Pues sí. ¿Qué vas a hacer al respecto?

–Nada. Por ahora.

–Sabía que dirías eso. Haz lo que quieras, Charles. Ya estás advertido. Sólo recuerda que la venganza es no es el mejor camino. Podría acabar haciéndote más daño aún.

–Me encanta que te preocupes. Y me encanta el informe. Perdona por explotar la otra noche. Hiciste bien en decírmelo.

De ese modo su matrimonio tenía una oportunidad de salvarse. Porque iba a esforzarse por conocer a Dominique, e iba a empezar contándole más cosas sobre él mismo. Iba a contarle cosas que no le había contado a nadie, ni siquiera a Rico. Así, algún día, cuando estuviese segura de su amor, quizá le contaría cosas sobre ella.

–Desearía que alguien me hubiese dicho lo mismo sobre Jasmine –murmuró Rico–. Antes de la maldita boda.

–No habrías hecho caso. Estabas embobado.

–Es un defecto que tengo. Me enamoro de las que no debo. No, olvida lo que he dicho. No me he enamorado de la viuda alegre. Sólo me gustaría…

–Meterte en sus bragas –concluyó Charles por él.

–No. No quiero que lleve bragas. No quiero que lleve nada –gimió Rico–. Olvida eso también. He estado bebiendo.

–Ya lo he notado. Espero que no vayas a tomar el coche más tarde.

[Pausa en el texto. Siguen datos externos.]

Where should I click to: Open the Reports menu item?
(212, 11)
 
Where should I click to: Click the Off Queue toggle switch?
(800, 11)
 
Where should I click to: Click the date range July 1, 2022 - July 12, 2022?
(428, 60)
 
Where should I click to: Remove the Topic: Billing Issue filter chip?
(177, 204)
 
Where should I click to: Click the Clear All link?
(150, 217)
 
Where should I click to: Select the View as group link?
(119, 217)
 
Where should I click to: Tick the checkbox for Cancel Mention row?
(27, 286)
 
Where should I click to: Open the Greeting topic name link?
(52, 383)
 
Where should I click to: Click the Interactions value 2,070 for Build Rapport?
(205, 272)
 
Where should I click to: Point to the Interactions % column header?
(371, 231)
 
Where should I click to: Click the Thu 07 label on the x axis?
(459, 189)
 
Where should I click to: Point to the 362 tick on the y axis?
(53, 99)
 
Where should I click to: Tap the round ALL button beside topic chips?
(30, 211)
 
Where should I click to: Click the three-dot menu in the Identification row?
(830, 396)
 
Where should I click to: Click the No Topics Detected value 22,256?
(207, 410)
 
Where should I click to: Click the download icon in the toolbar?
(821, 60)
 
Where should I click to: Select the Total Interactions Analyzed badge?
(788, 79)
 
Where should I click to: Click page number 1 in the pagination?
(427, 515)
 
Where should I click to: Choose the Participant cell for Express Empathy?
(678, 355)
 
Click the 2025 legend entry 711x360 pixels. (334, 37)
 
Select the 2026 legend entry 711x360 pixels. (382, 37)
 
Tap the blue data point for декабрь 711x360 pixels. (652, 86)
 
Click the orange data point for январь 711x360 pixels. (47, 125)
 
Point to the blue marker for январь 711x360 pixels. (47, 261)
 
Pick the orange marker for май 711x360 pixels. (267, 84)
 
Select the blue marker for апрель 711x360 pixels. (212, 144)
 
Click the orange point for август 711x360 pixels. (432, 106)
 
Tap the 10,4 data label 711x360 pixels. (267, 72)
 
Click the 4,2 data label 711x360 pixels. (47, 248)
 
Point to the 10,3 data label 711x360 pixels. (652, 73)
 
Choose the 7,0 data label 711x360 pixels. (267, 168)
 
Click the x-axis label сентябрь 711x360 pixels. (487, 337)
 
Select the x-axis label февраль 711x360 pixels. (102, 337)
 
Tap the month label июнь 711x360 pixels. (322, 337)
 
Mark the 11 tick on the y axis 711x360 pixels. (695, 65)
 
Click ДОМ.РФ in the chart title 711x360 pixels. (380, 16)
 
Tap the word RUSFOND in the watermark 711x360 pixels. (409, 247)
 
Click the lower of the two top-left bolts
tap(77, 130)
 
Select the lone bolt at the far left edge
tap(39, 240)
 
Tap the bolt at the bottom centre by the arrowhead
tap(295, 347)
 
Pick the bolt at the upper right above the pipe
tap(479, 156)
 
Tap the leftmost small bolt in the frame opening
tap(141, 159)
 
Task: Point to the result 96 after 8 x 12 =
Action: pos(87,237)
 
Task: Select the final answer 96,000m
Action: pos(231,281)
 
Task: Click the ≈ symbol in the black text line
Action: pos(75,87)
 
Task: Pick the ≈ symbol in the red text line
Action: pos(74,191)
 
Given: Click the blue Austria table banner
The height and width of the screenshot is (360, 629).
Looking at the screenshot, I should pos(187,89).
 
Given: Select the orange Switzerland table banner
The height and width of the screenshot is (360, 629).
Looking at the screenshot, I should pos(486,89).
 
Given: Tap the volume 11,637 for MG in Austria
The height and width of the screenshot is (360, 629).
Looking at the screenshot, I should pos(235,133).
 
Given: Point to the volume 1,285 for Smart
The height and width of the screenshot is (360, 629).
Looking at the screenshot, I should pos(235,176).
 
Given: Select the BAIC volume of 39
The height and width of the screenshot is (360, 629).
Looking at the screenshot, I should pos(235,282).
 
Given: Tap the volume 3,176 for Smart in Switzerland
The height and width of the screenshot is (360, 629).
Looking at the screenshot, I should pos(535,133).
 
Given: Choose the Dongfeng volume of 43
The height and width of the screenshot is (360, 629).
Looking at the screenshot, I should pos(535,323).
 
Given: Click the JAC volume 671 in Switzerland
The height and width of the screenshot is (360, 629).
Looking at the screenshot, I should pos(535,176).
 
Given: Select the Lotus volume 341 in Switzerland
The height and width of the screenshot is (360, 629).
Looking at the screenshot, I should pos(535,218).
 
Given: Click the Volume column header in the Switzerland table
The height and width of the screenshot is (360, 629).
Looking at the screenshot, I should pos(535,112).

–No juegues al hermano mayor conmigo, Charles. Puedo cuidar de mí mismo. Para tu información estoy en el bar del vestíbulo del Regency, al que te llevé la otra noche. He venido en taxi y no pienso marcharme hasta mañana por la mañana. Leanne estará aquí dentro de nada.

–¿Quién es Leanne?

–Una rubia muy agradable que conocí la otra noche. No muy distinta a tu Dominique. Sólo que ésta ya es rica. Todo lo que quiere es mi cuerpo. Lo cual no está mal.

Charles suspiró.

–Renée se equivocó la otra noche. El dinero es la causa de todos los problemas. Aunque el sexo lo sigue muy de cerca.

–Cierto. De otro modo no seguirías atado a esa mujer fingiendo que lo haces por venganza. Es patético. Espero que lo valga, tío, porque cada día que la mantengas a tu lado de ahora en adelante te va a costar. Las mujeres como ella nunca se cansan, y el juez con el que algún día tendrás que hablar se preguntará por qué no te libraste de ella una vez que tuviste el informe en tus manos. Perderás tu mejor arma si sigues viviendo con el enemigo. Lo sabes, ¿verdad?

–Es mi vida, Rico. Yo no te digo lo que has de hacer. Así que no me lo digas tú.

–De acuerdo. Muy bien. Sé un tonto entonces. Ya verás como no me importa –dijo, y colgó.

Charles puso cara de preocupación. ¿Estaba siendo un tonto? ¿Estaba Dominique estafándolo aún?

No. No. Se negaba a pensar eso. Ella lo quería y él la quería. Sólo era que no se conocían muy bien el uno al otro. Sólo eso.

Pero el tiempo remediaría eso. Empezando esa misma noche.